Changes: Version 0.5.0 (2015-05-06) vs 0.4.3 (2013-03-21)

I've completely overhauled the parsers for fractional numbers.

The old Data.ByteString.Lex.Double and Data.ByteString.Lex.Lazy.Double modules have been removed, as has their reliance on Alex as a build tool. I know some users were reluctant to use bytestring-lexing because of that dependency, and forked their own version of bytestring-lexing-0.3.0's integral parsers. This is no longer an issue, and those users are requested to switch over to using bytestring-lexing.

The old modules are replaced by the new Data.ByteString.Lex.Fractional module. This module provides two variants of the primary parsers. The readDecimal and readExponential functions are very simple and should suffice for most users' needs. The readDecimalLimited and readExponentialLimited are variants which take an argument specifying the desired precision limit (in decimal digits). With care, the limited-precision parsers can perform far more efficiently than the unlimited-precision parsers. Performance aside, they can also be used to intentionally restrict the precision of your program's inputs.
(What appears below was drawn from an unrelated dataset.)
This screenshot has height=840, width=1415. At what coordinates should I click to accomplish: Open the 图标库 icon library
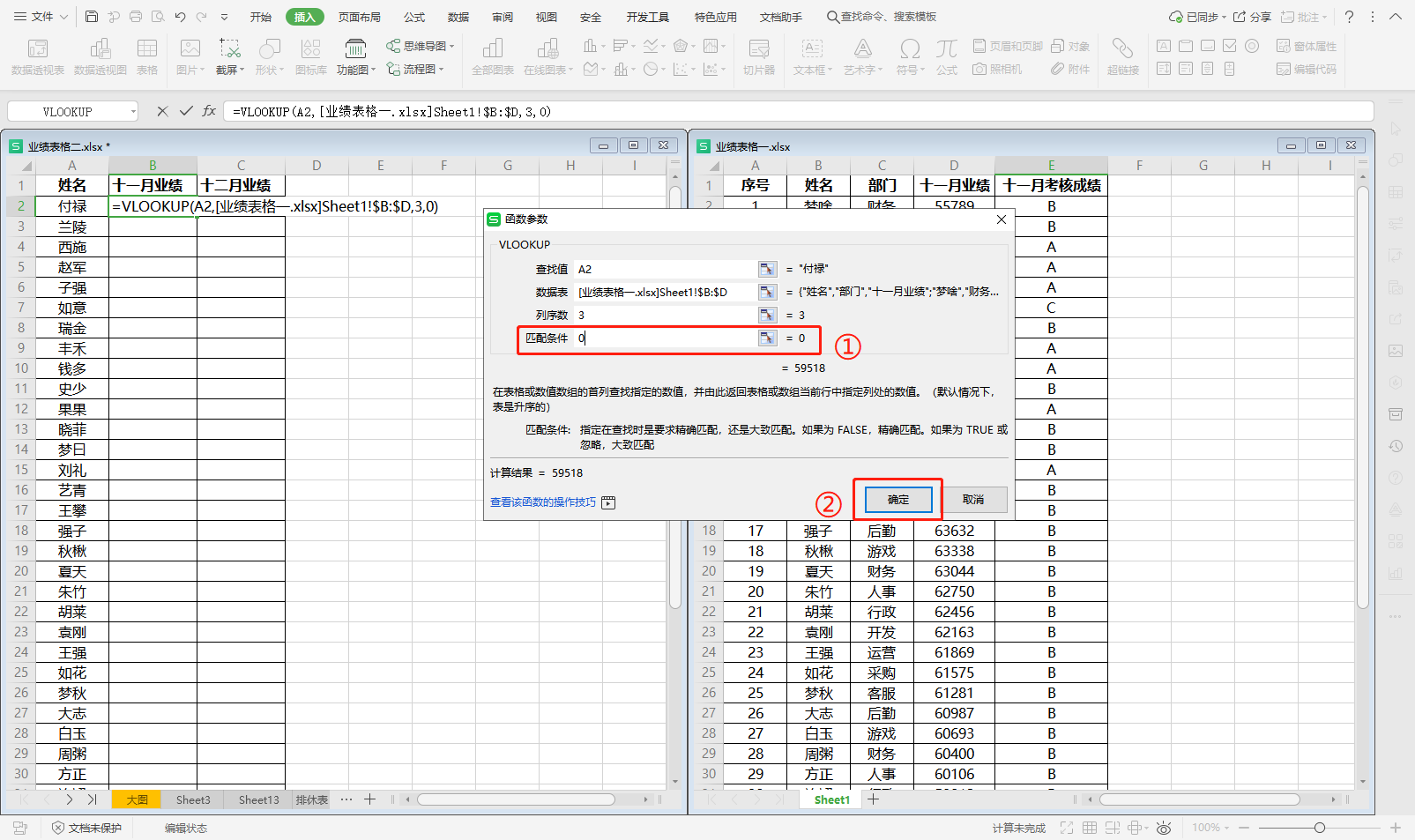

Benchmarks: Version 0.5.0 (2015-05-06)

The Criterion output of the benchmark discussed below, is available here. The main competitors we compare against are the previous version of bytestring-lexing (which already surpassed text and attoparsec/scientific) and bytestring-read which was the previous best-in-show.

The unlimited-precision parsers provide 3.3x to 3.9x speedup over the readDouble function from bytestring-lexing-0.4.3.3, as well as being polymorphic over all Fractional values. For Float/Double: these functions have essentially the same performance as bytestring-read on reasonable inputs (1.07x to 0.89x), but for inputs which have far more precision than Float/Double can handle these functions are much slower than bytestring-read (0.30x 'speedup'). However, for Rational: these functions provide 1.26x to 1.96x speedup compared to bytestring-read.

The limited-precision parsers do even better, but require some care to use properly. For types with infinite precision (e.g., Rational) we can pass in an 'infinite' limit by passing the length of the input string plus one. For Rational: doing so provides 1.5x speedup over the unlimited-precision parsers (and 1.9x to 3x speedup over bytestring-read), because we can avoid intermediate renormalizations. Whether other unlimited precision types would see the same benefit remains an open question.

For types with inherently limited precision (e.g., Float/Double), we could either pass in an 'infinite' limit or we could pass in the actual inherent limit. For types with inherently limited precision, passing in an 'infinite' limit degrades performance compared to the unlimited-precision parsers (0.51x to 0.8x 'speedup'). Whereas, passing in the actual inherent limit gives 1.3x to 4.5x speedup over the unlimited-precision parsers. They also provide 1.2x to 1.4x speedup over bytestring-read; for a total of 5.1x to 14.4x speedup over bytestring-lexing-0.4.3.3!